Captain of Industry(産業キャプテン)— たった2人で作った工場シムが、気づいたら400時間溶けていた理由
「資源が枯渇した。詰んだ……かもしれない」——その緊張感が、このゲームの核心だ

ゲームを始めて3時間が経ったころ、画面の右上に不吉なアイコンが並んでいた。鉄が底をつきかけている。ディーゼルの在庫が赤くなっている。そして食料の生産が……止まっている?
慌てて生産ラインを見に行くと、食料加工場に電力が来ていなかった。発電機の燃料が切れていたのだ。燃料を補充しようとしたら、その燃料を運ぶトラックが動いていない。トラックを動かすためのメンテナンスパーツが在庫切れ……。
これが、Captain of Industry(産業キャプテン)でいう「デススパイラル」だ。一つが崩れると連鎖的に何もかもが止まっていく。この恐怖と隣り合わせで過ごす感覚が、妙に癖になる。
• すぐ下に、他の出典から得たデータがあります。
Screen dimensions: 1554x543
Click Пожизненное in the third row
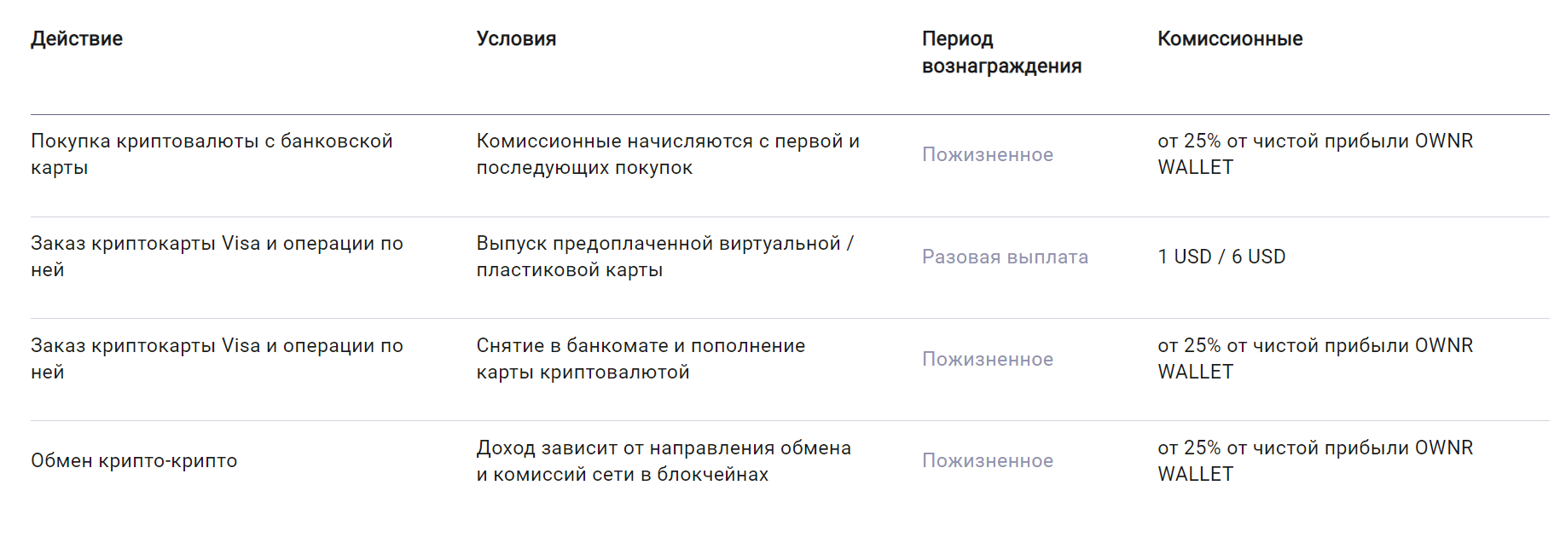pyautogui.click(x=988, y=360)
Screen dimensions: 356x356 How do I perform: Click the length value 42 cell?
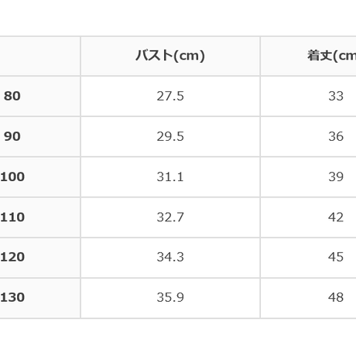(x=308, y=217)
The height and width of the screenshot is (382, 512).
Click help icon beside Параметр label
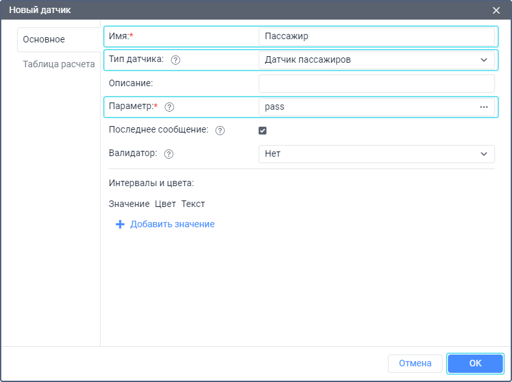click(x=169, y=107)
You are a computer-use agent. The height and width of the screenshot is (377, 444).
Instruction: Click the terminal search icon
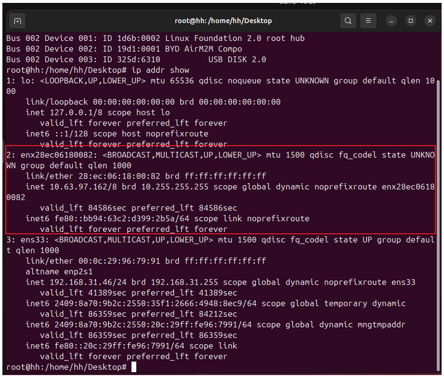pyautogui.click(x=348, y=21)
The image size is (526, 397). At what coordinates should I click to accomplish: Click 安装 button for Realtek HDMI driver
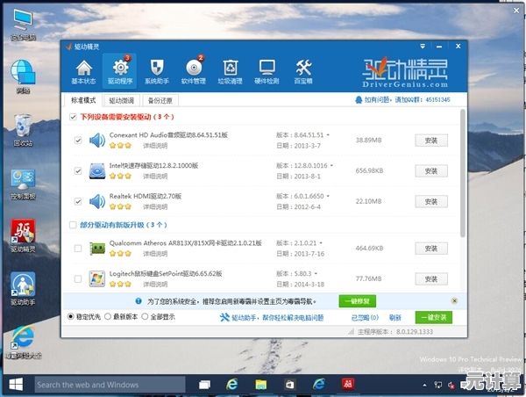point(430,201)
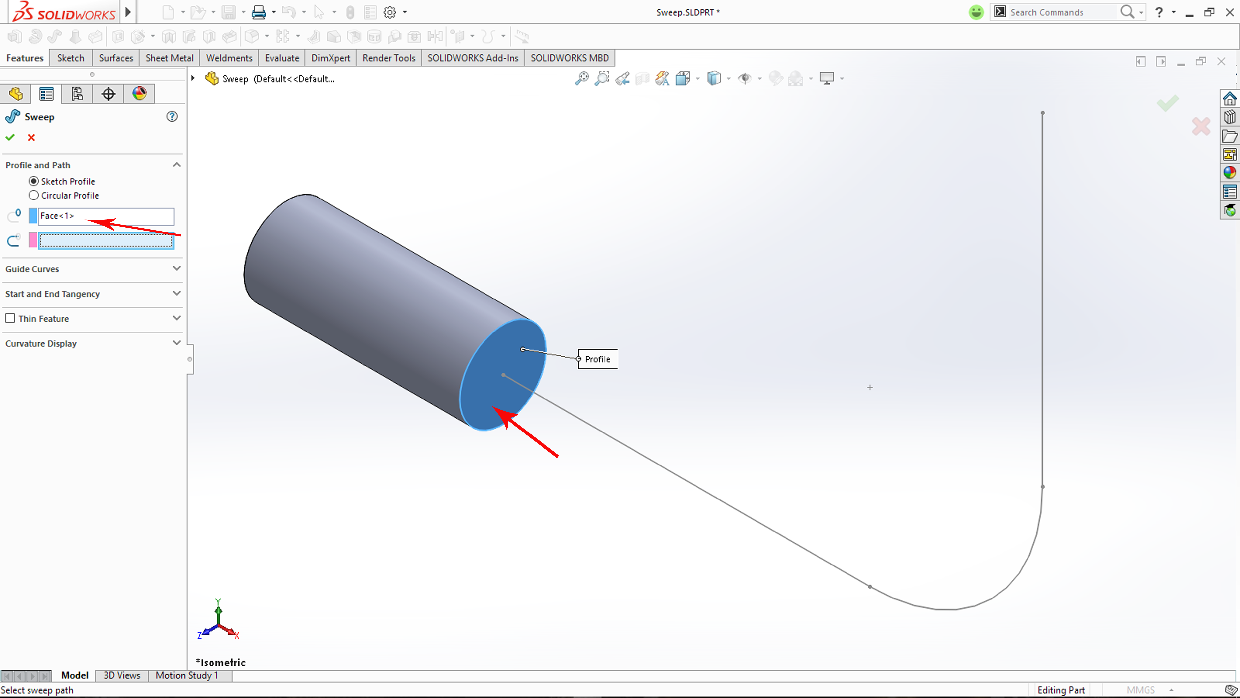Open the Sweep help question mark
This screenshot has width=1240, height=698.
(172, 117)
このゲームはMaFi Gamesという、わずか2人のインディー開発チームが作っている。FactorioやSatisfactoryと同じ工場自動化ジャンルだが、明確に違うのは「島の上での生存」という制約だ。資源には限りがある。島の広さには限りがある。その限られた土地で、どう産業帝国を築き上げるか——その問いに答え続けるゲームだ。
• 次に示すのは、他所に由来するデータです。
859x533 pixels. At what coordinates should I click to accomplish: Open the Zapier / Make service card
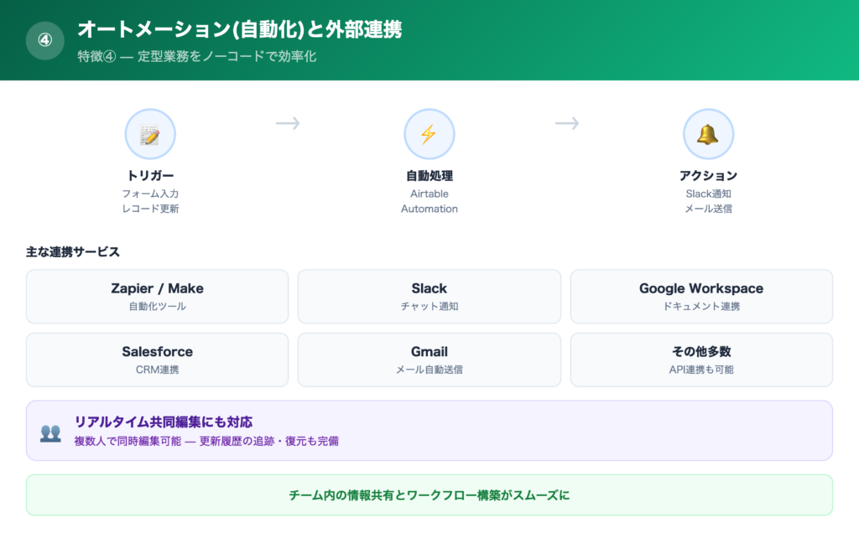tap(157, 296)
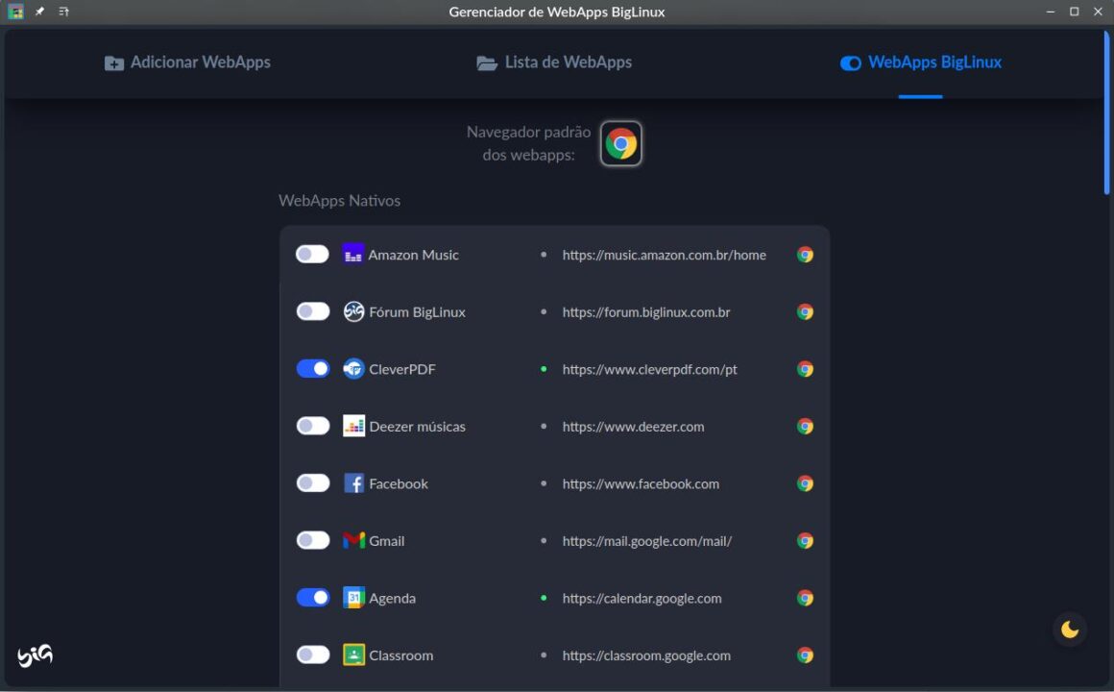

Steamの総合評価は約9,800件以上のレビューで91%が「好評」という数字を叩き出している。2022年5月の早期アクセス開始から今も開発が続き、2024年4月のUpdate 2、2025年のUpdate 3(鉄道追加)と、コンテンツは着実に増え続けている。
この記事では、Captain of Industryの魅力を隅々まで掘り下げていく。なぜこのゲームは「時間が溶ける」と言われるのか。どんな人に向いていて、どんな人には向かないのか。最新アップデートで何が変わったのか。正直に、全部書く。
「Captain of Industry」公式トレーラー
ユーザーの声——プレイヤーたちはこのゲームをどう語るか

Steamのレビューを読んでいると、繰り返し出てくるフレーズがある。「時間が溶ける」「気づいたら深夜になってた」「400時間遊んだ」。この手のゲームにありがちな誇張ではなく、実際にプレイ時間のスクリーンショットを添えて投稿しているユーザーが多い。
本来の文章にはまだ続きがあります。